FAW: One intervention which has worked well for Elizabeth began five years ago in Austin, Texas with language therapist Soma Mukhopadhyay, who taught Elizabeth to use the letterboard. Then, a stunning turn in Elizabeth’s life: At the urging of her personal education aide, Terri Bird, Elizabeth began writing powerful, often deeply personal poetry, turning some of her frustration into inspiration, and for the first time, those around Elizabeth discovered her inner voice. For example: “…It’s not easy, you see, it’s very hard being me. / There is so much going on in my mind / All of the time.”
FAW (to Elizabeth): Why do you write poems?
Elizabeth types out the word F-E-E-L-I-N-G-S
FAW: Your feelings—that’s why you write poems. Elizabeth is, says her mother, “a very spiritual child,” and some of her poems are religious.

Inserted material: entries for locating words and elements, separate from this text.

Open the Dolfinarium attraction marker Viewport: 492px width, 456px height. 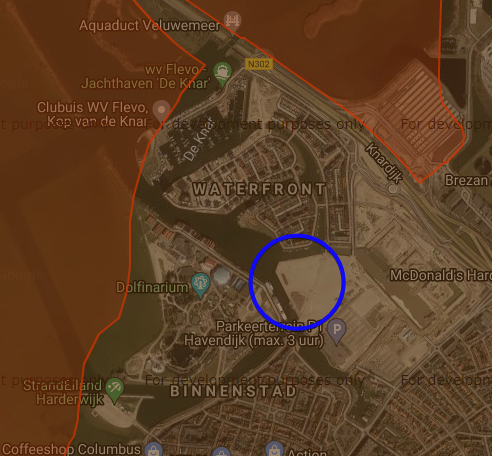click(200, 284)
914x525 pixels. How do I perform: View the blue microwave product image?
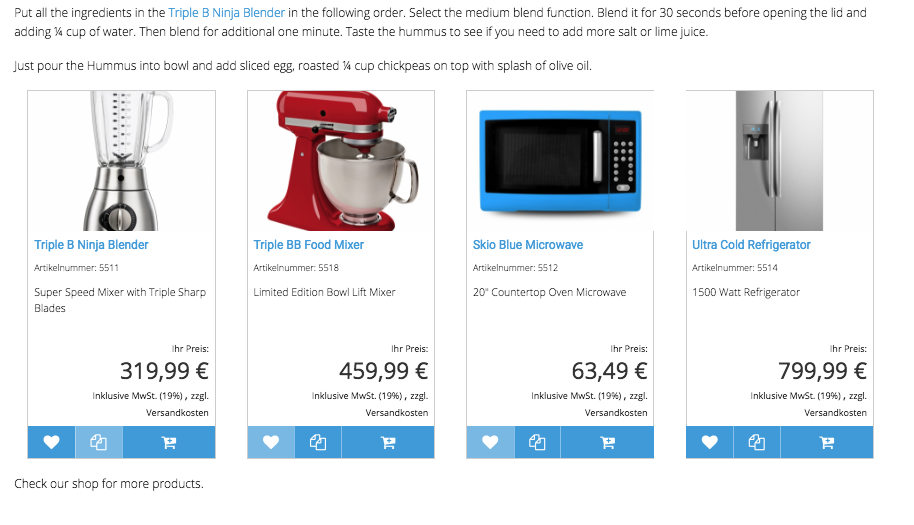[x=560, y=161]
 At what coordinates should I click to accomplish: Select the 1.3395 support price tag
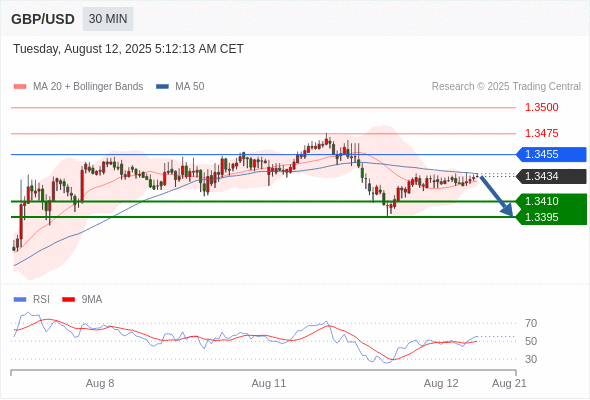click(551, 217)
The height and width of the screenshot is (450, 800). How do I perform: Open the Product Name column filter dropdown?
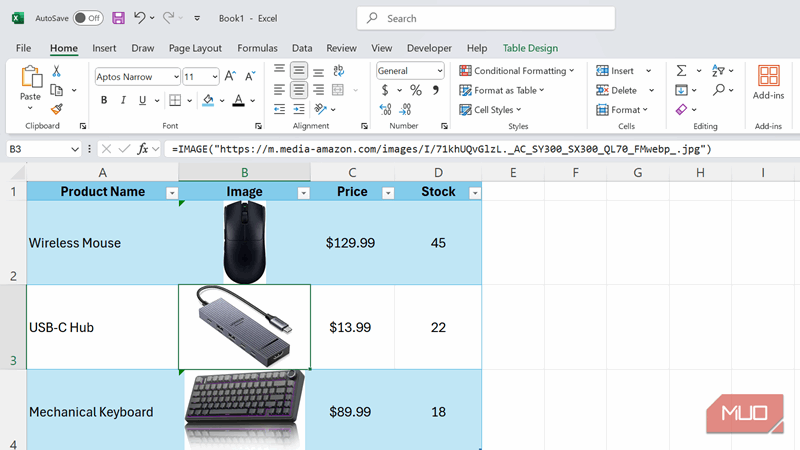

GINNIE BREEN (reads from poem “God Loves You”): It does not matter who you are / It does not matter if you stray far / God is always there for you…
FAW: Elizabeth has written 90 poems thus far. Many reveal her yearning to be heard.
GINNIE BREEN (reads from poem “Me”): If only they could walk in my shoes / They would share my news / I am in here / And trying to speak / Every day in some kind of way.
FAW: Sentiments echoed in this anthem written for children with autism.
Vocal music: “Oh, don’t you know I’m trying to find a way to show you who I am…”
FAW: Because she can communicate, Elizabeth, accompanied by Terri, also attends a mainstream public school where she excels especially in math.
TEACHER: Find the greatest common factor of 18 and 24?
Elizabeth types the number 6.
TEACHER: Good girl.
FAW: Her teachers marvel at her performance and persistence.
KERRI BENSON (Math Teacher): She’s taught me about patience, and I just, I can’t even begin to explain that I’ve probably learned more for her than anybody in life so far.
FAW: Elizabeth is warmly received by other students. Besides writing, Elizabeth can read with remarkable speed, and Terri tests her comprehension.
TERRI BIRD (Education Aide): Doing this job with Elizabeth is the most rewarding thing I’ve ever done in my life.
FAW: Elizabeth’s success and her failures—this two-steps-forward, one step back—have been physically exhausting and emotionally draining for her and her family. It has also severely tested her mother’s faith.
GINNIE BREEN: It’s a natural thing to cry out where are you, God? I mean, I’m calling here in the darkness, and I can’t take too much more sometimes.
FAW: And though she on occasion has wavered, her beliefs have emerged stronger.
(to Ginnie Breen): Has it reinforced you faith?
GINNIE BREEN: Absolutely. There are times I know that we are being blessed on the right path here, and I’ll pray about it, and we’ll move forward.
FAW: Whether Elizabeth will eventually speak is, at best, a long shot. She may, her mother concedes, always need assistance, which is why in this household success is measured one day, one small victory, at a time.
GINNIE BREEN: I want to be able to say I have done everything to make my little girl talk. I mean, how can I hear her say, “I’m in agony because I can’t speak” and not try something? The data may say only one percent, but if that one percent is Elizabeth, that’s all I need, and she wants us to keep trying.
FAW: For Religion and Ethics NewsWeekly, this is Bob Faw in Northern New Jersey.